Auguste Comte est certes plus systématique que son maître provisoire, mais il n'est pas certain qu'il ait repris toutes les riches intuitions de Saint-Simon. Par sa loi des trois Etats, il définit la liaison fondamentale de la connaissance avec l'être social : à la forme de connaissance théologique correspond une structure [50] sociale militaire et archaïque, à la forme de connaissance métaphysique, une structure sociale féodale. Comte privilégie beaucoup plus que Saint-Simon le rôle des idées, faisant de chaque étape de l'humanité un moment du développement de la pensée. Aussi sa contribution à la sociologie de la connaissance réside plus dans ses indications sur les contrôles sociaux que dans sa philosophie de l'histoire : dans les périodes organiques, un pouvoir spirituel doit être exercé par une classe de prêtres ou de savants ; de même l'opinion publique, pourvu qu'elle soit soutenue par le prolétariat et orientée selon les principes du positivisme, aura valeur d'agent de contrôle social.

Proudhon ne pouvait que s'opposer à cette philosophie positiviste dont il redoutait le caractère synthétique, par conséquent autoritaire, puisque toute synthèse est pour lui oppressive et gouvernementale. Il s'interroge, au contraire, sur les dialectiques entre les idées et les pratiques collectives ; l'idée peut surgir de la pratique (par exemple, l'idée mutualiste et révolutionnaire de la pratique ouvrière des associations) : elle peut « retourner à l'action », animer les luttes et conflits ; elle peut aussi en freiner le développement, entrer en contradiction avec l'action, ou au contraire la justifier (c'est ce rapport de justification que Proudhon découvre entre le capitalisme, le système gouvernemental autoritaire et la religion chrétienne).

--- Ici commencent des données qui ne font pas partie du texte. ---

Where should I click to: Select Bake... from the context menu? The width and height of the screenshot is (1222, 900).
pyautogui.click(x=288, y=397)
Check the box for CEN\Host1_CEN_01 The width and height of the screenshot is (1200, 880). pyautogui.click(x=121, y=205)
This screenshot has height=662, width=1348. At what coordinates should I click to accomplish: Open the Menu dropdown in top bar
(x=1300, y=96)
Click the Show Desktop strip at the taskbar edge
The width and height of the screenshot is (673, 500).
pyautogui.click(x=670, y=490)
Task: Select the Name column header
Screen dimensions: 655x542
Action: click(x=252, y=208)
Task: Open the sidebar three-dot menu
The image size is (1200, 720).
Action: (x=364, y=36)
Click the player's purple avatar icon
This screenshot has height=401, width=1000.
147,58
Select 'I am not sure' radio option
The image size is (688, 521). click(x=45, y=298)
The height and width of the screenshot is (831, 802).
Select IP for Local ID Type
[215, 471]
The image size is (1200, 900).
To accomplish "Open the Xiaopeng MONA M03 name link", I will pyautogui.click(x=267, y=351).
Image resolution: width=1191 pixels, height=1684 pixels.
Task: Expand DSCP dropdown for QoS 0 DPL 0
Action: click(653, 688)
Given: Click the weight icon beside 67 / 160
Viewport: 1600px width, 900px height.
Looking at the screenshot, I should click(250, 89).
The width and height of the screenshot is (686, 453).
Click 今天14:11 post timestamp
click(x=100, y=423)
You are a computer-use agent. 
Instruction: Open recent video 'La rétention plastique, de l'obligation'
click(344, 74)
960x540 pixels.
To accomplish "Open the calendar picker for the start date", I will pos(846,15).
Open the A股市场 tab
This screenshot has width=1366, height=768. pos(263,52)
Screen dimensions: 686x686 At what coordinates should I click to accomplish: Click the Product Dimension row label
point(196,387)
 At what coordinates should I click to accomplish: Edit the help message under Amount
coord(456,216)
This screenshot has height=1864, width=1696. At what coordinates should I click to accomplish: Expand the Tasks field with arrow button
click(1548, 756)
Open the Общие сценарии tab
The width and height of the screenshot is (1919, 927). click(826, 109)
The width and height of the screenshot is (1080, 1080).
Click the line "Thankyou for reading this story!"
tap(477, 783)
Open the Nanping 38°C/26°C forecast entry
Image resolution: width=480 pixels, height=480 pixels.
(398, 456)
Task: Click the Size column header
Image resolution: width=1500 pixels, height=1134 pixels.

Aussi, lorsque Durkheim fonda la sociologie scientifique, se trouvait-il en présence d'un héritage complexe. Son effort a consisté à définir le champ exact de la sociologie de la connaissance en recherchant quelles productions mentales pouvaient être soumises à l'analyse sociologique. Dans « Les Formes élémentaires de la vie religieuse », il montrera que la genèse des catégories mentales se découvre dans la structure du groupe, que leur contenu dépend de l'organisation sociale et qu'elles varient quand cette organisation change : ainsi le rythme de la vie sociale est à la base de la catégorie du temps ; l'étendue occupée par la société fournit la matière de la catégorie de l'espace. Après Durkheim, M. Halbwachs appliquera à la mémoire cette même problématique sociologique et montrera que le rappel comme la localisation des souvenirs ne peuvent se faire qu'à travers les cadres sociaux ; des groupes différents recréent des ensembles de souvenirs différents ; la mémoire collective dépend des temps sociaux dans lesquels vivent ces groupements.

Sans doute l'opposition que proposait à la même époque Lévy-Bruhl entre le prélogique et le logique a-t-elle été critiquée, et révisée par son auteur même, du moins avait-elle le mérite de bien souligner les variations des catégories suivant les types de sociétés et de préparer ainsi la voie à une sociologie de la connaissance relativiste. Mais ces recherches montraient surtout que certaines catégories, comme celle « affective du surnaturel », devaient être considérées comme des manières de vivre autant que de penser. Il suggérait ainsi qu'une sociologie de la connaissance ne pouvait se réduire à une sociologie des productions conscientes.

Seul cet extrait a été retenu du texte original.